Monday, March 22, 2021
3:00pm – 4:30pm EDT
Columbia University, United States
Döndrup Gyel (1953–1985) was modern Tibet’s preeminent literary writer and a prolific translator. In his collected works, the volume containing his translations is dominated by historical documents and classical literature such as the Ramayana and the Tang Annals. The inclusion, therefore, of two short stories by the Chinese science-fiction writer Tong Enzheng (1935–1997) appears incongruous. What does his interest in this work tell us about Döndrup Gyel’s intellectual project and its relationship with Chinese literary modernity?

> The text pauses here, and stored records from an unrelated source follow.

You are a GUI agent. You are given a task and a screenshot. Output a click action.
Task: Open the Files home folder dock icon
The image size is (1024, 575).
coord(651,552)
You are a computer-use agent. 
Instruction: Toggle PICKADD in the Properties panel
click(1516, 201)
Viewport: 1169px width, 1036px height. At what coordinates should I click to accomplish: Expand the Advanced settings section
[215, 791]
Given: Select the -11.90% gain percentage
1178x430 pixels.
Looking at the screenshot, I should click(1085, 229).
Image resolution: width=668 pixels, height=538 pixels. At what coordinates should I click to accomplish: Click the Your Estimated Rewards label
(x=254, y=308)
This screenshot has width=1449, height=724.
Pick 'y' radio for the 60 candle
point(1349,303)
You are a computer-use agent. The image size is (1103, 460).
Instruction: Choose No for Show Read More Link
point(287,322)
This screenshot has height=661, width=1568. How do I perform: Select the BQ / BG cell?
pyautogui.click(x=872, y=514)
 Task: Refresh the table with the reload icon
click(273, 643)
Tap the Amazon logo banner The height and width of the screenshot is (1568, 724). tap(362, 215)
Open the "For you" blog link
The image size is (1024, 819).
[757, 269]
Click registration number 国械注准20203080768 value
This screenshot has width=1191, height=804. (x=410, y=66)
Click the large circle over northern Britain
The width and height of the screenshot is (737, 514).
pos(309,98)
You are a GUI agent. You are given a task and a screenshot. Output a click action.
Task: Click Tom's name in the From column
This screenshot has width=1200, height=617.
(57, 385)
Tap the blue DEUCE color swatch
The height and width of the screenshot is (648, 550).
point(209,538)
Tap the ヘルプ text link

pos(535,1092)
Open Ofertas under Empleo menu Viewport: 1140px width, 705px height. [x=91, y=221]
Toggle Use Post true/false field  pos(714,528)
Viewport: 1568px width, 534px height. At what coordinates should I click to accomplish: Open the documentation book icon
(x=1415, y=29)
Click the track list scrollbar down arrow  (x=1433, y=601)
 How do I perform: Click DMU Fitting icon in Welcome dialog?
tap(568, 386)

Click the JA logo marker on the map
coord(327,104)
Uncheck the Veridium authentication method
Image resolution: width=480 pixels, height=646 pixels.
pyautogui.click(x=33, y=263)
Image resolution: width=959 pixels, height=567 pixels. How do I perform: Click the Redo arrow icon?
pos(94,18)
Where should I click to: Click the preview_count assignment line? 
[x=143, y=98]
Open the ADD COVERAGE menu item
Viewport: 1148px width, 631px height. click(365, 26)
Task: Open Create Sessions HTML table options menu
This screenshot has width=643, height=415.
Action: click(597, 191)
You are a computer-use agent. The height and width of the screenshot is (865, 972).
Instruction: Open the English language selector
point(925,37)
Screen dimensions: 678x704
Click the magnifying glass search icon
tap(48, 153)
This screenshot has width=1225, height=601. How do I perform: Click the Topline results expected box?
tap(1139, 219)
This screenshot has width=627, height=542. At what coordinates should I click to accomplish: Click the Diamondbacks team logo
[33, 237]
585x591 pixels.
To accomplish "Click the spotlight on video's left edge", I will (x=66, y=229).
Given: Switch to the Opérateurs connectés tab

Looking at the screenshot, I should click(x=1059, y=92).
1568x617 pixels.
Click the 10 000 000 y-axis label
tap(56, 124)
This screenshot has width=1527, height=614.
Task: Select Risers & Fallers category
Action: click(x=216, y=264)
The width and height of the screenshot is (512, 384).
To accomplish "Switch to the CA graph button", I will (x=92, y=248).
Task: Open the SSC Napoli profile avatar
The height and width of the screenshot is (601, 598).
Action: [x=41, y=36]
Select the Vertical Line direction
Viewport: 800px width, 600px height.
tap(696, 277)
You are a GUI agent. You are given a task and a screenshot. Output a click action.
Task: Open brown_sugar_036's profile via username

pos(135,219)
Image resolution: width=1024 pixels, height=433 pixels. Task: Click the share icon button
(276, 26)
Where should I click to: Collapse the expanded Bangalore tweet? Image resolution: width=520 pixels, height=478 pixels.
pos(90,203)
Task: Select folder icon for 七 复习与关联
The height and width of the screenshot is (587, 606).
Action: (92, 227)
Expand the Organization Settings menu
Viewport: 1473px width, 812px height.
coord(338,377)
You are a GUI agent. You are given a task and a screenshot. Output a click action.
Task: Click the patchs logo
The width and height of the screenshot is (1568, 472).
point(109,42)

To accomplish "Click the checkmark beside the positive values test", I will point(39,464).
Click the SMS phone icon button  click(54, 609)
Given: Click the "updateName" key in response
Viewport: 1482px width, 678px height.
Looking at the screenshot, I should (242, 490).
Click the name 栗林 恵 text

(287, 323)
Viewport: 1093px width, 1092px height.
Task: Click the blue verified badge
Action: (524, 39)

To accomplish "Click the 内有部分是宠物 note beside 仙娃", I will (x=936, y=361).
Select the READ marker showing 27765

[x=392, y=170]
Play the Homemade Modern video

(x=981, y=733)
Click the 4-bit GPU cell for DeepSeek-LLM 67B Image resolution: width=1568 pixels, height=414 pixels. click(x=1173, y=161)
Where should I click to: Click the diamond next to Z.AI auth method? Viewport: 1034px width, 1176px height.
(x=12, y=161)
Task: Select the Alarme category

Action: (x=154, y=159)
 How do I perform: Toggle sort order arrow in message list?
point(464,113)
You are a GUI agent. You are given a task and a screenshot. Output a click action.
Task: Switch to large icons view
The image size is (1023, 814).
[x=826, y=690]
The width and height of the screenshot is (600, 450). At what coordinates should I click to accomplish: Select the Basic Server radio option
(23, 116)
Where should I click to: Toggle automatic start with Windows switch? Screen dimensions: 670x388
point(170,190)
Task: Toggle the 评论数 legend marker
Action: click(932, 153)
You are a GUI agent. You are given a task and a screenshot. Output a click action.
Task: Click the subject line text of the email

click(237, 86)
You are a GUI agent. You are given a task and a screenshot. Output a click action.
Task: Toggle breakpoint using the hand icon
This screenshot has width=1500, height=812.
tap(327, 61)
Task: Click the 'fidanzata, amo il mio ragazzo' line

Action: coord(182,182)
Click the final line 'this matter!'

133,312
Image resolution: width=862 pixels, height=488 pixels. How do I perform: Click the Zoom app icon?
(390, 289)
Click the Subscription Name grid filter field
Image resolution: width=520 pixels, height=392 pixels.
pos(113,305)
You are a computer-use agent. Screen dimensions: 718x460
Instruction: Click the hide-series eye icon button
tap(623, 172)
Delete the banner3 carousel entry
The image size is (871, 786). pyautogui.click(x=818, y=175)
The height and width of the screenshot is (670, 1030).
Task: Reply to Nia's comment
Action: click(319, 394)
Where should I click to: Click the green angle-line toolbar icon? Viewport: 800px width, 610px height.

In Tong Enzheng’s “The Magic Flute of the Snow Mountains,” a team of Chinese archeologists in Tibet discover a yeti-summoning flute, a magical instrument that opens the door to a state-led scientific analysis of the mythical creature. Döndrup Gyel was steeped in the modernist ethos of the May Fourth Movement and was consistently preoccupied with the question of how Tibet and its traditions ought to engage with the modern world. This paper argues that Tong’s story provided him with a dramatic staging of these very questions, penned by a Chinese writer and set in a Tibetan context. I will place the story alongside some of Döndrup Gyel’s own works in order to examine their shared concerns of progress, evolution, and empiricism. I conclude, however, by considering how the story’s use of scientism to validate superstition represents an appropriate resolution for a writer who sought not to overturn or do away with Tibetan tradition, but to find ways to incorporate it into a modern world of science and industry.